The Grand Narrative
Permit me a moment for blogging about blogging. With yesterday's photo bonanza, I am now over the 2,000-post mark on this blog, in its seven and a half years of existence. Add in over 1,500 posts on my Huang Kid Khronicles blog in five years, and we're talking about almost 50 posts a month. That's a lot of dreck!
Clearly, I've taken to this whole blogging thing. I think it has to do with my INTJ-ness. For those of you not familiar with the Myers-Briggs Personality Test, that would be Introverted (vs. Extroverted), iNtuition (vs. Sensing), Thinking (vs. Feeling), and Judging (vs. Perceiving). Strangely, though I'm not extreme in any of the four axes, I do feel I'm an extreme INTJ: reading profiles of the typical INTJ, I find myself nodding vigorously in agreement.
One characteristic of INTJs that particularly resonates with me is that they tend to see life as a grand narrative, and so view interactions and experiences through that overall frame of reference. On a related note, INTJs can be very detached from pain - their own and that of others - as if temporal discomfort can be easily dismissed, subsumed in pursuit of the greater cause.

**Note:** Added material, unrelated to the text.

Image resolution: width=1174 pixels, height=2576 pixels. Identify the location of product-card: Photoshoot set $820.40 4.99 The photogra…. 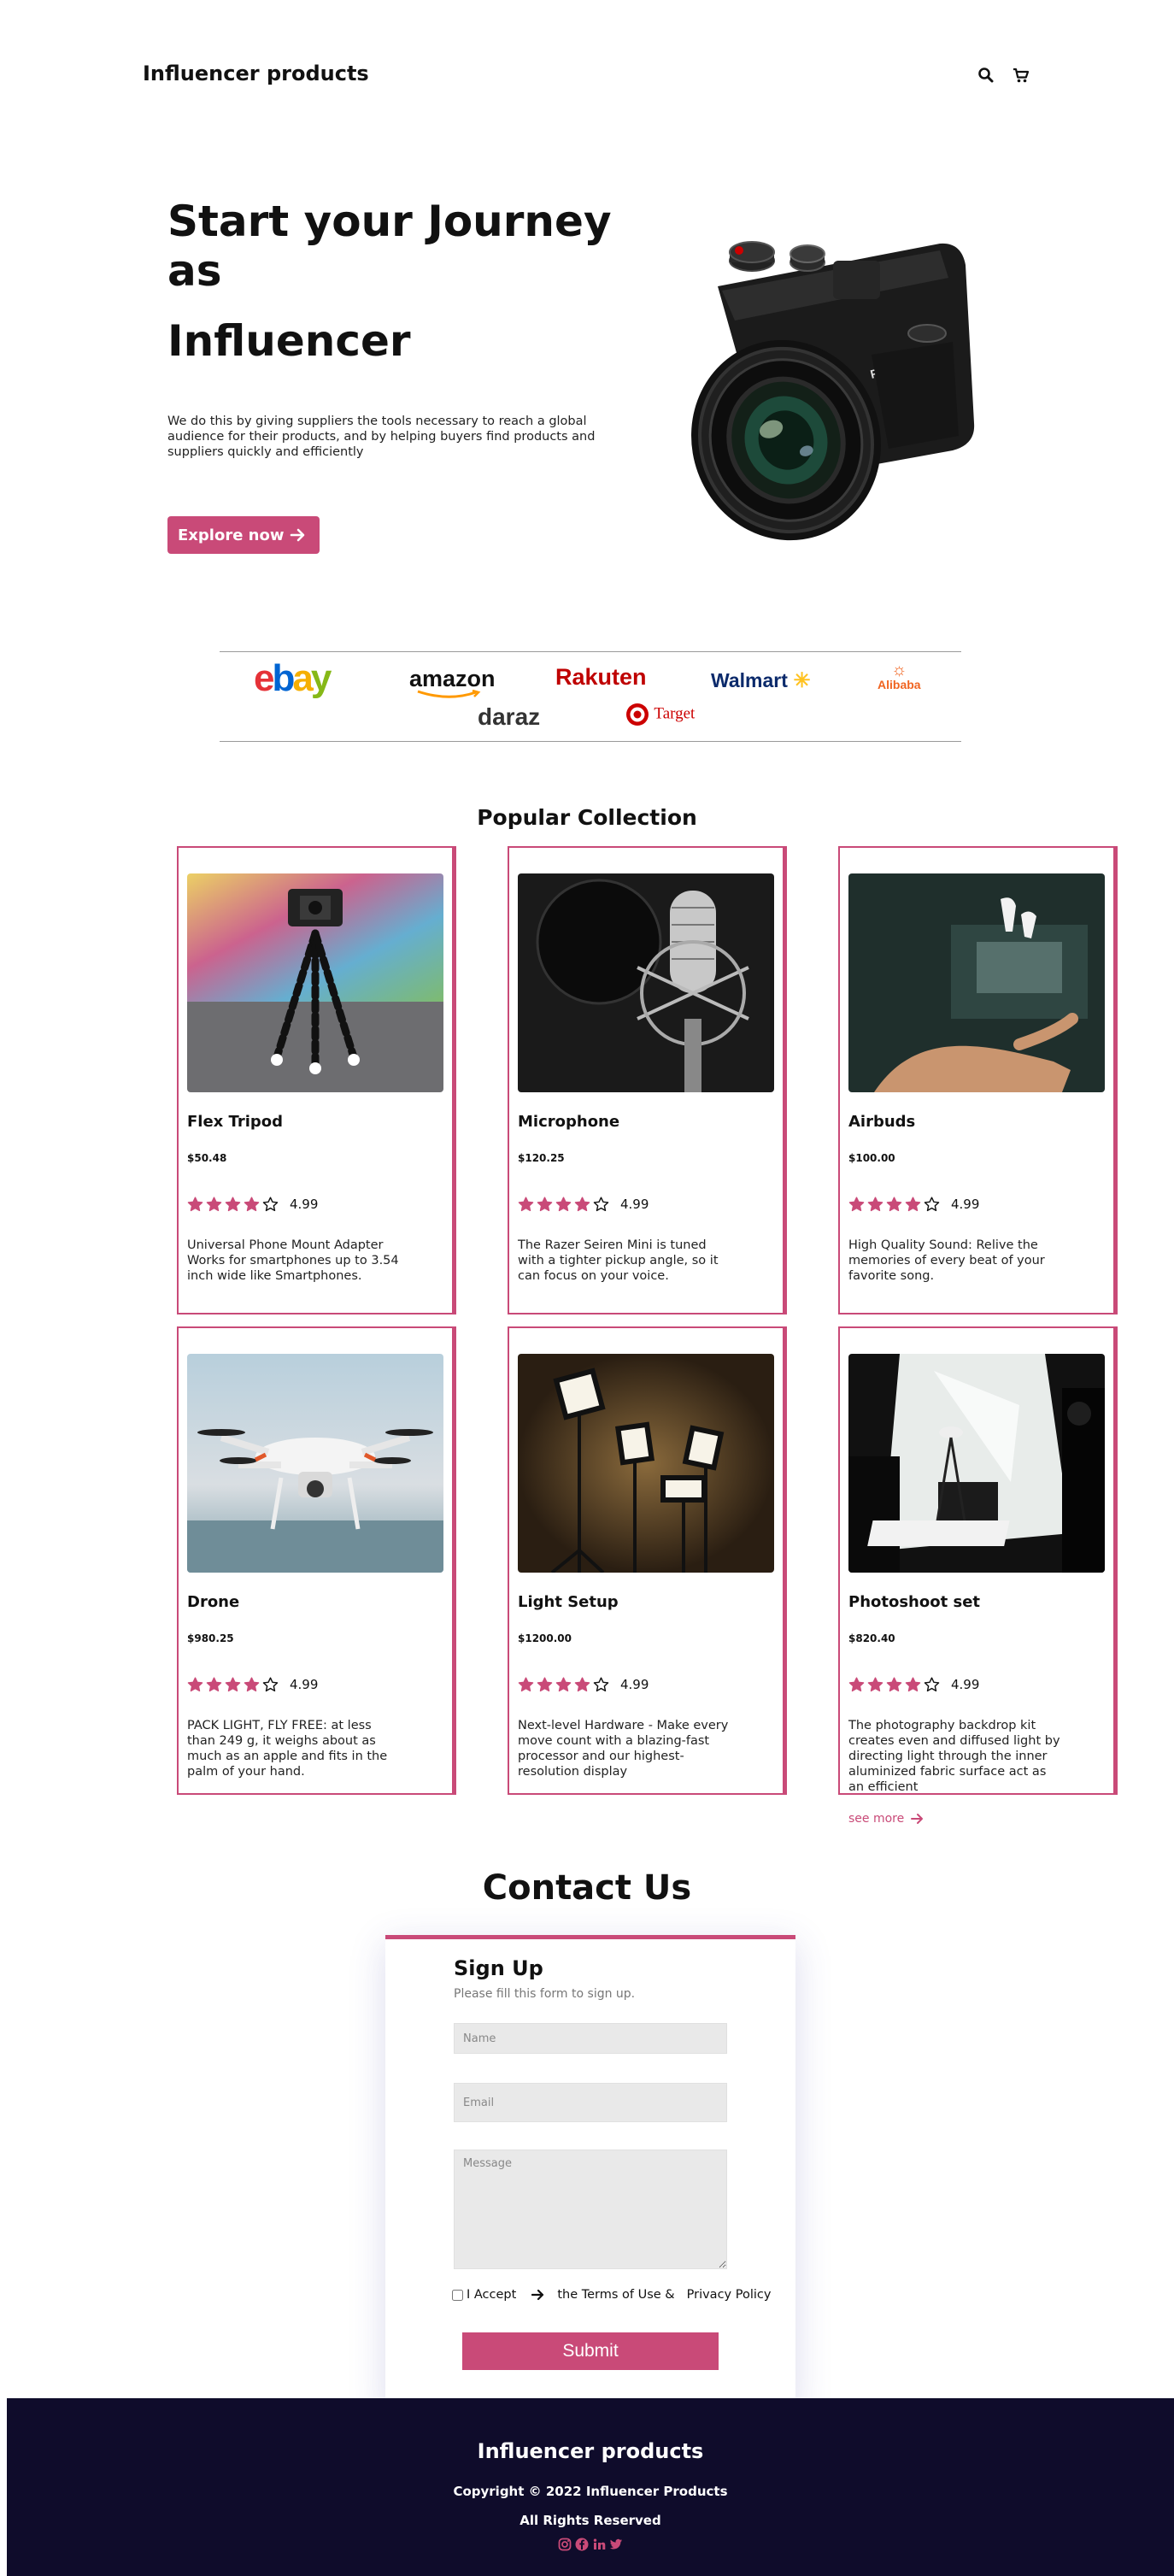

Whether I am hard-wired as an INTJ and have come to integrate my faith into that perspective, or whether my evolution as a believer has made me more of an INTJ, we'll let that be a musing for another day. (My preliminary conclusion is that it's a little of both.) How it relates to blogging is that it comes naturally to me to want to document - what I've experienced, what I'm thinking, what I want - because it fits with these deeper desires for my life to mean something and to be going somewhere, for it to make sense in the context of a greater narrative.

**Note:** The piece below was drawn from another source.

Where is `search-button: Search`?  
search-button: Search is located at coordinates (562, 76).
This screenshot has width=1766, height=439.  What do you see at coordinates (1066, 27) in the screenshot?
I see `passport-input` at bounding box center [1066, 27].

One of the helpful pieces of Myers-Briggs is not only understanding myself better, but realizing, accepting, and embracing the fact that how I think is not necessarily at all how others do. So others will approach their lives, their faith, their highs, and their lows differently than I do. But I do think there is something of a "word" for this generation in how I and other INTJ's perceive what it means to follow Jesus.
It is easy to get lost, in our material comforts and familial responsibilities, into a life trajectory that is nothing more than the maintenance of personal aims and temporary comforts. We work our jobs, we pay our bills, we have our vacations, we follow our sports teams, and we strive for the best for our kids and our communities. If we deviate from this, it is often to deviations that are not so productive (and, sadly, not so meaningful) - the sports car, the reckless hobby, the affair.
But what if there is more to this life than the slog of straight life or the fleeting excitement of side dalliances? What if there is in fact a grand narrative out there - and, profoundly, a Great Author and Perfecter - that is bigger than we are, but that we can tap into and make a contribution to? What if that larger story is worth subsuming the totality of our lives into, even at the sacrifice of comfort and status and time and energy? And what if, no matter bleak it looks and how daunting are the odds, the final outcome is known, and it is decisively victorious and gloriously wonderful?
To me, there is no "what if." Life is this grand narrative, no doubt about it. And the way I am wired, blogging is an act that resonates with me to live in that way, to remind myself of that truth, and to call others to join in. On any given day, my posts may or may not make for good reading. But the greater narrative they seek to tap into and help describe is definitely worth a look.